遺伝子はマイクロバイオームに影響を及ぼす
現在、マイクロバイオームは大きなトレンドとなっており、私たちの体に住む細菌と私たちの健康の関係が日々明らかにされています。マイクロバイオームについて論じるとき、私たちは普段、マイクロバイオームがとても複雑な相互作用の一部分でしかないことを忘れてしまっています。マイクロバイオームの細菌構成は個々人の栄養、ライフスタイル、誕生したときの母系伝達、免疫の状態、そして遺伝子などの要因から影響を受けます。
とても嬉しいことに、私たちと共生している微生物たちが科学の研究対象となり、一般の方にも少しずつ認知され始めています。抗生物質治療や過剰な衛生によって、私たちは長年とても大切な友人たちに誤った扱いをしてきました。
ですが、ときにはマイクロバイオームだけが全ての物事に影響を与え、意図的にマイクロバイオームを操作することが可能であるかのように思われていることもあります。

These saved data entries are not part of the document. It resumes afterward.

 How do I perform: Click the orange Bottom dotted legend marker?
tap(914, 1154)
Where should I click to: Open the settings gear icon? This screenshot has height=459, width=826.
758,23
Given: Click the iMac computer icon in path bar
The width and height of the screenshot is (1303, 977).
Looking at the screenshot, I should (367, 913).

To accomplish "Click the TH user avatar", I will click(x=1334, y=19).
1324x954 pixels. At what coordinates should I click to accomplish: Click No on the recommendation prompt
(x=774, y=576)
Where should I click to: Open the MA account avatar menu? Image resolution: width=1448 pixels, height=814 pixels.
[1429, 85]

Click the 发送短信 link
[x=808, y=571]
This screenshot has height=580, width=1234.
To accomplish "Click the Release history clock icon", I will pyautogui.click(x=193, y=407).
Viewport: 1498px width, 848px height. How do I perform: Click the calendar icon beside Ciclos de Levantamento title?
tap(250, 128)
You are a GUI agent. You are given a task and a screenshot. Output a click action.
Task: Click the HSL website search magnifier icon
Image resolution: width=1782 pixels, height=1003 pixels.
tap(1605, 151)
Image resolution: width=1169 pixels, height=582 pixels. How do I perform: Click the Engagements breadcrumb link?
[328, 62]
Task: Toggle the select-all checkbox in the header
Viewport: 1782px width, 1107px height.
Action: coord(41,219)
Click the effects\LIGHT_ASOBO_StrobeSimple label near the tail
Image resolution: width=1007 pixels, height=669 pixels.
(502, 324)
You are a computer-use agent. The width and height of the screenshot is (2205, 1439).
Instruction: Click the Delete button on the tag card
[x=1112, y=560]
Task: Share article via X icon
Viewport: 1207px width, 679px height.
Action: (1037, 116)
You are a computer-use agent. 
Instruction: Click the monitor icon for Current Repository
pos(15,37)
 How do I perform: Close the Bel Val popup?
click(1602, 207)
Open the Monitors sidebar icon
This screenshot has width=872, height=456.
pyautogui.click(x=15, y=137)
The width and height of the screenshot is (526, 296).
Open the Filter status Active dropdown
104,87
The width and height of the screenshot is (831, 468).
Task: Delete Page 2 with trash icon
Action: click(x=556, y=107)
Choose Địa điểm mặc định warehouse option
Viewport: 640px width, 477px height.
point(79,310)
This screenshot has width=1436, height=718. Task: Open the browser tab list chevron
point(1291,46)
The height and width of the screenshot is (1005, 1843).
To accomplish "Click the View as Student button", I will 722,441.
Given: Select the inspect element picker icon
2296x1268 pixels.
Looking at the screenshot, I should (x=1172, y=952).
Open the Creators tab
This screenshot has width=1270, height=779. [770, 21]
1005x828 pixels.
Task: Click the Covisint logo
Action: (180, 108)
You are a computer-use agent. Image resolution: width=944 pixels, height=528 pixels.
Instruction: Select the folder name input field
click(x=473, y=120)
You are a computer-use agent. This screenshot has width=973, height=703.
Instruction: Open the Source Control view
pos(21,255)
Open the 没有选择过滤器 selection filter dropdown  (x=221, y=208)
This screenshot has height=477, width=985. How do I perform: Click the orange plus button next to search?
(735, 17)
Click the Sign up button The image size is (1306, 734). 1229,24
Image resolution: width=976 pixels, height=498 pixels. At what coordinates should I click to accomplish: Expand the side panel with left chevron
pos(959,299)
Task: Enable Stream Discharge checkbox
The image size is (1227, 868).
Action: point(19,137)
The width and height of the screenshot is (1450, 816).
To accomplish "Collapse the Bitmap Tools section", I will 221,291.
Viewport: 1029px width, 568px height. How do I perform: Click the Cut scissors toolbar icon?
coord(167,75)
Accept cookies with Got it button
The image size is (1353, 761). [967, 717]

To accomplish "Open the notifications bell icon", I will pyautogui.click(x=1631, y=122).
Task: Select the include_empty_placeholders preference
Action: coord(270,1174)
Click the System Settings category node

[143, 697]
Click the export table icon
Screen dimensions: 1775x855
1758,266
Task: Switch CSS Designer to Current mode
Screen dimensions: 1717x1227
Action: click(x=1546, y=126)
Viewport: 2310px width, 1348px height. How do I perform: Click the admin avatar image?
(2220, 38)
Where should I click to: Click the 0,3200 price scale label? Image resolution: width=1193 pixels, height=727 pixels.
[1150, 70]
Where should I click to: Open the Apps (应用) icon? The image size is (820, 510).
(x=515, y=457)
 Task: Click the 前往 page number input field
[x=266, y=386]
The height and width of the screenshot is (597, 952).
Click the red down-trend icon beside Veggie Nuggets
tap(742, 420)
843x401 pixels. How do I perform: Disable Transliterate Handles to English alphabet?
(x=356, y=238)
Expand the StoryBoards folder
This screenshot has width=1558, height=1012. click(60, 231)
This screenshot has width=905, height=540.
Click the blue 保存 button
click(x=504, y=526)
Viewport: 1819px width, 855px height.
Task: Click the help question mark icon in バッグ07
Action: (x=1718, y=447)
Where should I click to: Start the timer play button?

最近のある研究によって、実際には話はそう単純ではないことが示されました。マイクロバイオームに関係する遺伝子が今までに想定されていたよりも大きな役割を果たしており、どんな種類の細菌が私たちの体に定着するかに影響していることが分かったのです。この研究を行ったグループは、新しく生まれたマウスにおいて、どの程度環境要因がマイクロバイオームの発達に影響を及ぼすのかを調査しました。環境要因には、誕生時の母親からの細菌の授受も含まれます。
マウスの実験で差異は示されませんでした
実験では、遺伝的に異なるマウスを交配させ、遺伝的に同じ子供を誕生させました。遺伝的に異なる親マウスのマイクロバイオームは20%程度の差異がありました。ですが、遺伝的に同じ子マウスのマイクロバイオームはわずか3%の違いしかありませんでした。遺伝的に異なる2匹の親マウスから生まれた1匹のメスと1匹のオスを、遺伝的に異なる相手と交配させました(図示すると♀A♂Bペアと♀B♂Aペアとなります)。その結果、2グループの孫マウスが生まれましたが、どちらも遺伝的に異なる母親なのに、遺伝的傾向は同じだったのです。孫マウスは母親マウスとだけしか接触していないに関わらず、孫マウスのマイクロバイオームは母親のマイクロバイオームから影響を受けなかったのです。
しかし、これらのデータは、それぞれのマウスのマイクロバイオームを構成する細菌のごく一部でしかないことは言っておかなければいけません。なぜなら、全てのマウスのマイクロバイオームは非常に類似していたからです。また、子孫のマイクロバイオームの細菌構成は相互に非常に似ていたとは言え、わずかながらも決して無視できない母マウスからの影響も認められました。より大規模な研究を実施すれば、母マウスからの影響が明らかになるはずです。
すべては遺伝子の中にあります
この研究の結論は、遺伝的傾向が私たちのマイクロバイオームの細菌構成に強い影響を与えるというものでした。腸粘膜の構造、さまざまな代謝(例えば、胆汁酸分泌)、抗菌ペプチドや免疫寛容などが、人の体における細菌の定着を制御しています。
マイクロバイオームが永遠に変化しないということはありえますか?
以上の発見は目新しいものではありませんが、今回の研究によって説が強化されたと言えます。このことは、マイクロバイオームが単純に永遠に変化しないということは不可能であることを示しています。マイクロバイオームはある程度環境に適応しますが、環境が変わればすぐに元の状態に戻ります。プロバイオティクスのみ、摂取し続けている間は変化を起こすことができます。食事の変化は細菌叢のバランスを変えますが、その変化はその食事を取り続けている間だけ保たれます。
従って、少なくとも部分的には、私たち自身の手によってどんな種類の細菌を増やすか決めることはできます。しかし、細菌の構成パターンの基礎は私たちの遺伝的傾向によって決まるのです。